Fundraising activity slowed in Latin America following a 2014’s record high of raising more than USD 10 billion. In 2015, commitments totaled USD 6 billion, in line with previous years’ fundraising totals despite regional macroeconomic challenges associated with severe currency depreciation and downturn in commodity markets, with Brazil’s economy being hit the most. In such an environment, pan-Latin America-focused funds raised more capital than Brazil-focused funds for the first time since 2010 despite the largest fund of 2015 being raised in Brazil. Patria Investimentos’ P2 Brasil Private Infrastructure Fund III raised USD 867 million during 2015 and closed the fund at USD 1.7 billion. Regional funds such as Linzor Capital Partners III (USD 621 million) and Southern Cross Latin America Private Equity V (USD 455 million) contributed the most to pan-Latin America fundraising.

Macroeconomic challenges also affected investment activity in the region, making fund managers reluctant to deploy capital in 2015. Average deal sizes declined, but deal flow remained stable over the past two years. Consumer-facing sectors remained the preferred investment sectors, with consumer services and healthcare companies attracting 18% and 35% of total capital invested by private equity funds, respectively. Carlyle acquired Rede D’Or Sao Luiz, a healthcare equipment and services company in Brazil for USD 580 million in the largest transaction in the region during 2015. Although macroeconomic challenges remain in the region, lower asset prices are expected to provide more attractive opportunities for private equity fund managers in 2016.

Middle East and North Africa (MENA)

  • MENA was a bright spot across all Emerging Markets, recording growth in both fundraising and investments

Fundraising volume increased slightly in the MENA, with commitments totaling USD 1.05 billion. MENA was the only region that posted year-on-year increases, in both fundraising and investments, among major emerging markets in 2015. The lion’s share of commitments to the region were made to two funds: the Abraaj Group’s Abraaj North Africa Fund II and Duet Group’s Duet-CIC Egypt Opportunities Fund raised USD 375 million and USD 300 million, respectively.

Investments picked up strongly in the region, with private equity firms investing USD 928 million, or 23% more capital, than in 2014. Similar to other emerging markets regions, the consumer services sector continued to be viewed as one of the most attractive sectors in MENA, given the rapidly growing middle class population and their increasing income level. Another notable phenomenon in the region is an upturn in venture capital activity. With a young and tech-savvy population and rapid growth in mobile phone penetration rate, venture capital accounted for 13% of total invested capital in the region in 2015, its record-high level in history. Looking ahead, some positive changes such as Saudi Arabia opening its stock market to foreign investors in 2015 and the lifting of Iranian sanctions in early 2016 may generate more opportunities for the region’s private equity managers.

Sub-Saharan Africa (SSA)

  • SSA fundraising slowed down after a rapid growth in prior years. Private equity managers were slow in deploying large dry powder

SSA private equity managers raised USD 3.6 billion in 2015, 16% less than a year ago. Despite a decline, 2015 saw the second highest annual fundraising volume since records began in 2006. A modest decline in fundraising despite macroeconomic challenges in the region demonstrate continued strong investor sentiment. Helios Investment Partners closed its third fund attracting USD 1.1 billion, while the Abraaj Group USD raised 990 million for its third Africa fund.
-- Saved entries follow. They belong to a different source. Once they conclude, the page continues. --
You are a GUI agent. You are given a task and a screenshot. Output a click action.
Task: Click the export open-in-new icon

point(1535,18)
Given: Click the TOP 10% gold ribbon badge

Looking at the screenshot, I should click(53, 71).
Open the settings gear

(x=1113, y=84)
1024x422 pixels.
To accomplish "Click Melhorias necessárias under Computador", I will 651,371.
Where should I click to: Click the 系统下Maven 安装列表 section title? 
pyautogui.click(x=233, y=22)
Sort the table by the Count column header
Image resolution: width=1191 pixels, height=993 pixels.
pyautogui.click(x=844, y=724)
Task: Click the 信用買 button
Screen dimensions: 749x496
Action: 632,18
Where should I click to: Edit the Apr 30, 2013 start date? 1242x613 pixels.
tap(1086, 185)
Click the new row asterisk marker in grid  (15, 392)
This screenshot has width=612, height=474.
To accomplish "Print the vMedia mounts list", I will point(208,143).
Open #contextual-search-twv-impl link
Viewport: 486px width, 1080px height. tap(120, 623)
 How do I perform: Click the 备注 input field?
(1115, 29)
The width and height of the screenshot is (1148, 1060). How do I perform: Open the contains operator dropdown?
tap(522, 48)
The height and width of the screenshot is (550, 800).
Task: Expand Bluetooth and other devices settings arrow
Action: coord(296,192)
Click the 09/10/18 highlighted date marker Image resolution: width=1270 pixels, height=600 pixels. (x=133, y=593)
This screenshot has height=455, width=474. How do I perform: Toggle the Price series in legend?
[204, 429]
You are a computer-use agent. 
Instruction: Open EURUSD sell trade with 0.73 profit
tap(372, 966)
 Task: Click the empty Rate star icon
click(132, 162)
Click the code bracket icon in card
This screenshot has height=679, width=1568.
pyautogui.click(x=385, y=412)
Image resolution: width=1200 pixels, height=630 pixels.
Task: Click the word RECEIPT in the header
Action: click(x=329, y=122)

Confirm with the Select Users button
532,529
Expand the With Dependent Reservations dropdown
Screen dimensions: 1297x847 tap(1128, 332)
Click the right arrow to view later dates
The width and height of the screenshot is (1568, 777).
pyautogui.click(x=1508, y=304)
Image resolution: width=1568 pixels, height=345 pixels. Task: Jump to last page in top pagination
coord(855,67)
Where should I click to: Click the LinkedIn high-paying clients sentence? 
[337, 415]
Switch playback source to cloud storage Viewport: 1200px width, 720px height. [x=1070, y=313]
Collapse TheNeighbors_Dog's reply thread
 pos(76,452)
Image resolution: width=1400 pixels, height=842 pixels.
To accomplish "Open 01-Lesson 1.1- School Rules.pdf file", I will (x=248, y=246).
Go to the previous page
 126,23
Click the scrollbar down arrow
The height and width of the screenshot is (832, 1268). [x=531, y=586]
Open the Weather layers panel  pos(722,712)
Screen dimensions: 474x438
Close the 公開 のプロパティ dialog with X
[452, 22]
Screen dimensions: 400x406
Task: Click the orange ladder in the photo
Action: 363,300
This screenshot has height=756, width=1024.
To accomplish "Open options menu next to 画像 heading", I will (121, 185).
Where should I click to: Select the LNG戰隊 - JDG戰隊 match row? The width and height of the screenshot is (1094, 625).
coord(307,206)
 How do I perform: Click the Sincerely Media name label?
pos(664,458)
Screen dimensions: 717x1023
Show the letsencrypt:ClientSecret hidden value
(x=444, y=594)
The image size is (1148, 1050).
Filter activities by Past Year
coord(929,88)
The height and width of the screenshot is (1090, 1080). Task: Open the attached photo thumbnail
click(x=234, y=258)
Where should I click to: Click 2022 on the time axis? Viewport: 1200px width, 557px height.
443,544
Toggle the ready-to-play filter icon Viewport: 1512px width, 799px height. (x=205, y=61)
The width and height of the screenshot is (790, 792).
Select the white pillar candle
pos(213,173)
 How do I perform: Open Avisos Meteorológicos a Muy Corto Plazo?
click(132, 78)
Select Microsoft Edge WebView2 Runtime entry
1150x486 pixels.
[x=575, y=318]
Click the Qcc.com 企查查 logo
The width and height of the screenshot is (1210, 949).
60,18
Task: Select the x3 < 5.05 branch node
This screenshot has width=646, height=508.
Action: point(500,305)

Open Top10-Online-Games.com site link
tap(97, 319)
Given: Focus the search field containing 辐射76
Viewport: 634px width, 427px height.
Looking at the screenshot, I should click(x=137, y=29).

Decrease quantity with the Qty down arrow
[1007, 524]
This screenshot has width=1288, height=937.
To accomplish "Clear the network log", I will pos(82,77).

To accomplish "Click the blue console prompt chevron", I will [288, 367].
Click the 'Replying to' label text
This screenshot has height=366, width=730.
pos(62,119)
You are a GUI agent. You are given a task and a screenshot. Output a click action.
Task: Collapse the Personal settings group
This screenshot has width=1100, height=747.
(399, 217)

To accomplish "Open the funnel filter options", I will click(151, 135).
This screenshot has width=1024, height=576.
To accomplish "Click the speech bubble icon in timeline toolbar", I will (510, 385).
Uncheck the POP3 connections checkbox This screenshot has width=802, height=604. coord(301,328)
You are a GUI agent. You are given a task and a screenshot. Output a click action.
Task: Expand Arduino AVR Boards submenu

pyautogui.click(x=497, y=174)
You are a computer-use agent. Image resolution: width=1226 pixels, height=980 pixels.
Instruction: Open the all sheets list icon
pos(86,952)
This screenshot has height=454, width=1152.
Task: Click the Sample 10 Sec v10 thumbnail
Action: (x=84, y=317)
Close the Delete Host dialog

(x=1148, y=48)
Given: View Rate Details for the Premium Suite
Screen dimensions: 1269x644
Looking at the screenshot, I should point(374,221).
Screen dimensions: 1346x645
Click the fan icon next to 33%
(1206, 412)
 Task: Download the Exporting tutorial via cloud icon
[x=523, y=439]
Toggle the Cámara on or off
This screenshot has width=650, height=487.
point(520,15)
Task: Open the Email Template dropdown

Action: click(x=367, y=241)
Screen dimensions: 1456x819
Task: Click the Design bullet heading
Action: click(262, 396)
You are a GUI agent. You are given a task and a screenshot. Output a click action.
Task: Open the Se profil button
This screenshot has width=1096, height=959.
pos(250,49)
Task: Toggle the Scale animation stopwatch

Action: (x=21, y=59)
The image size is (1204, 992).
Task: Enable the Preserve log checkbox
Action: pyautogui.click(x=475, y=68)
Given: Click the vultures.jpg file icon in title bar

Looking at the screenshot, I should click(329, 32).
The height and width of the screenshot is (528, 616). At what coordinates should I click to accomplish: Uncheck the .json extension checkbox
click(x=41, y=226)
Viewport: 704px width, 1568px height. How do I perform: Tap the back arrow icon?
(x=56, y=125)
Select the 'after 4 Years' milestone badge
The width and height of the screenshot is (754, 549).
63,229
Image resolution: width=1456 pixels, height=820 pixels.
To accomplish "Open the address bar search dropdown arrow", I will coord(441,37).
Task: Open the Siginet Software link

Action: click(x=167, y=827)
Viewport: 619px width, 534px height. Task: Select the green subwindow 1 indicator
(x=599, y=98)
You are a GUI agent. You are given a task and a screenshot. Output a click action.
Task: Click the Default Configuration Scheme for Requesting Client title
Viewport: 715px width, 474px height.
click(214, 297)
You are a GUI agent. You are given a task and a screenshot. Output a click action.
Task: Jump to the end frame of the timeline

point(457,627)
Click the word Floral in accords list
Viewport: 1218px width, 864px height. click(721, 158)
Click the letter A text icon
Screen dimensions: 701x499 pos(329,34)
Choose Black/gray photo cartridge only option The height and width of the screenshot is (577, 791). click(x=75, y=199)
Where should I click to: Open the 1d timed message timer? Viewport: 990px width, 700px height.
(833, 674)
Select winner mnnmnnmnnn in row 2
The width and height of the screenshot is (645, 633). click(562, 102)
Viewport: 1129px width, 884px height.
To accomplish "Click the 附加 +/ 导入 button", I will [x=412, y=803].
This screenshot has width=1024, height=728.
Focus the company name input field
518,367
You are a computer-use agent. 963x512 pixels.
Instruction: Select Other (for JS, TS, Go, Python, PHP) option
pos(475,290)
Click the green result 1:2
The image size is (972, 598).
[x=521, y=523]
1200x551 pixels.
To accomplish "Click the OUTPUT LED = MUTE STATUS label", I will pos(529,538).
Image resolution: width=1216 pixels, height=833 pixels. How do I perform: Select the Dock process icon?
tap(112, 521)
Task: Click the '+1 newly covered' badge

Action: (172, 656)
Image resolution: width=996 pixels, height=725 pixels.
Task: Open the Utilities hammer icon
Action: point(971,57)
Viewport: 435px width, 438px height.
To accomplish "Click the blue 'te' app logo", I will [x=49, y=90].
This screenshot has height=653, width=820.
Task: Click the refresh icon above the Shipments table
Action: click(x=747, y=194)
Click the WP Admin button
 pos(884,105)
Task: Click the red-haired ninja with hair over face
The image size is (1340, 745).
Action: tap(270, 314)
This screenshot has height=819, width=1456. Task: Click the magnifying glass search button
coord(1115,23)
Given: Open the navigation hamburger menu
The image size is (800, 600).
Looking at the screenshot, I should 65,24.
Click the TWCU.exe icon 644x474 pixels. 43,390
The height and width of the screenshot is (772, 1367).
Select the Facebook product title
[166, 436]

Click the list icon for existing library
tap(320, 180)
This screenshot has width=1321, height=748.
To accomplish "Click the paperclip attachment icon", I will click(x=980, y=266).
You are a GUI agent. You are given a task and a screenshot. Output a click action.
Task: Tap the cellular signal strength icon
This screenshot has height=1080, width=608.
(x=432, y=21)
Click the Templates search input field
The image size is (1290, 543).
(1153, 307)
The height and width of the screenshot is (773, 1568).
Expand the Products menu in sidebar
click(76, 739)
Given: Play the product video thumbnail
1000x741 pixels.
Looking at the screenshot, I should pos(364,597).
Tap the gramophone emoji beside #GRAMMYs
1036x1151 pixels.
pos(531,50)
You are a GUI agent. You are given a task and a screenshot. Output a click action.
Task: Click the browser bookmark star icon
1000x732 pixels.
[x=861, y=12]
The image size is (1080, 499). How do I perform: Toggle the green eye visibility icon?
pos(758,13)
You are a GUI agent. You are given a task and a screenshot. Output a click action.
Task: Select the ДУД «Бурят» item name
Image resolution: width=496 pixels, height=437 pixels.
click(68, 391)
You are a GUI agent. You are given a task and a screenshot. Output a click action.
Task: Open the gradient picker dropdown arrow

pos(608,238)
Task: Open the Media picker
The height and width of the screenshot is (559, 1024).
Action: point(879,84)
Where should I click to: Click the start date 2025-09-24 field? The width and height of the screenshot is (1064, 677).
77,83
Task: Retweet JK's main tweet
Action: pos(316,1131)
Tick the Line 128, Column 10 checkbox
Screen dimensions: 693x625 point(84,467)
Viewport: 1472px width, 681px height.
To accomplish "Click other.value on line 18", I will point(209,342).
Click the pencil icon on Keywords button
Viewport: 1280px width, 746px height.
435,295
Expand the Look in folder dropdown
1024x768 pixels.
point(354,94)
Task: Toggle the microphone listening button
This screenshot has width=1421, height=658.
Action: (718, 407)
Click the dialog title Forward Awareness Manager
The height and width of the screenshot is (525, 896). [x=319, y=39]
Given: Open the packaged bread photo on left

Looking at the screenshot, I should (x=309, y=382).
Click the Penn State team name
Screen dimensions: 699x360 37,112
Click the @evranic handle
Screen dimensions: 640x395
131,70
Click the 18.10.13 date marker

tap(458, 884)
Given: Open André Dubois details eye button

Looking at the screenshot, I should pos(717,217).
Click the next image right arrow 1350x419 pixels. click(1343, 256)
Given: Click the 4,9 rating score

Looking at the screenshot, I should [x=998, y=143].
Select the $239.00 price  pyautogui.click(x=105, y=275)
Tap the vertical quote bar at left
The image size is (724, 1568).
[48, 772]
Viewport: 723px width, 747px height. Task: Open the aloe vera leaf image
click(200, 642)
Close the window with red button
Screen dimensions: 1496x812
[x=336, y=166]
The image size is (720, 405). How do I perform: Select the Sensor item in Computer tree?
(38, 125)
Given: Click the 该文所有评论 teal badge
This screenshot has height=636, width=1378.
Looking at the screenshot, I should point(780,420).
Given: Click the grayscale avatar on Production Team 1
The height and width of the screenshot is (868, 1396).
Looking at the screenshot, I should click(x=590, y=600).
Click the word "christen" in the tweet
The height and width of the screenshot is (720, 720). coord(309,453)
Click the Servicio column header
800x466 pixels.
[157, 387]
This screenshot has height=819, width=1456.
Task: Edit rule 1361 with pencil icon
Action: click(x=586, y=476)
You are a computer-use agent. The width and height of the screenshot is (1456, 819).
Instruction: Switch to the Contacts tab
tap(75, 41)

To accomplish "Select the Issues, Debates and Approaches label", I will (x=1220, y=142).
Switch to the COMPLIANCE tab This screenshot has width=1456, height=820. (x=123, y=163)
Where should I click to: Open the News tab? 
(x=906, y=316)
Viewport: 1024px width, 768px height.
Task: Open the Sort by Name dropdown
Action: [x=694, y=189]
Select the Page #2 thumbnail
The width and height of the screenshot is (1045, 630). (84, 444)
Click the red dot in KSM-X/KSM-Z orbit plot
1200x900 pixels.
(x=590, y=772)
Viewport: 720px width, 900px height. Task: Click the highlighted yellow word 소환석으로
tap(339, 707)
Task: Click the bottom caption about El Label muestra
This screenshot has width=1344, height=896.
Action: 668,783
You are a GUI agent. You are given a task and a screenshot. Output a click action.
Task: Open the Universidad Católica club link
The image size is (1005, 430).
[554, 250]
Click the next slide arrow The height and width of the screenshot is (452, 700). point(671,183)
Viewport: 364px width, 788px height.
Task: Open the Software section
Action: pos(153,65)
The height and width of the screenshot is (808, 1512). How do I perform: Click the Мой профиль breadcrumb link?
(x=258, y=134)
On the investment side, GPs were cautious to deploy capital during 2015. Invested capital halved to USD 1 billion while deal flow dropped 20% from 2014. Activity varied across sub-regions within SSA. Activity slowed down sharply in East Africa. In contrast, Nigeria and South Africa recorded more deals, notably the USD 220 million investment in South African electricity company Lekela Power by Actis and Ethos’ backing divisions in Nempak, a South African consumer goods company.

Looking ahead, a surge in dry powder accumulated by private equity funds over the last two years will likely spur investment activity, increase deal size, and add a greater diversity to Sub-Saharan Africa’s investment landscape.

Turkey and Russia/CEE/CIS

  • Fundraising declined sharply amid the region’s political risks and macroeconomic vulnerability while global PE managers continued investing opportunistically in CEE

2015 was a challenging year for the Turkey and Russia/CEE/CIS region, given the region’s political and economic uncertainty coupled with Russia’s continued estrangement. Only USD 637 million was raised in 2015, or 68% decline in fundraising, compared to 2014. In particular, Russia and CIS-focused funds experienced a sharp decrease and raised only USD 245 million in 2015, a five-year low. The majority, or USD 200 million of this, came from FMF Capital’s FMF Mezzanine Investment Fund focusing on the CIS region.

Investment activity fared better than fundraising as global GPs continued investing opportunistically from their international/global buyout funds in Central Eastern Europe and in Turkey. CVC Capital Partners invested USD 372 million in the Polish electricity company PKP Energetyka while Apollo Global Management put USD 224 in Slovenian bank Nova KBM. Turkey and Poland were the two most popular countries for deal-making in the region, receiving 15 and 14 deals respectively. Russia slipped to the third place, accounting for 13 deals in 2015. Almost all deals completed in Russia were venture deals and were completed by local players.

PRIVATE EQUITY SECONDARY

In brief

  • The secondary market deal flow remained robust and 2015 was another strong year. We expect to see increased deal flow in 2016 and continue to see attractive opportunities in the smaller segment of the market.

Greenhill Cogent estimates that the volume of secondary deals was USD 40 billion during 2015. The number of sellers and transactions remained steady but there were fewer deals in the USD 1 billion plus category. Sub USD 50 million transactions were largely driven by tail-end portfolio sales. The average age of buyout funds traded on the secondary market continued to increase, with funds in their harvesting phase (6 to 9 years old) comprising the bulk of buyout volume in 2015.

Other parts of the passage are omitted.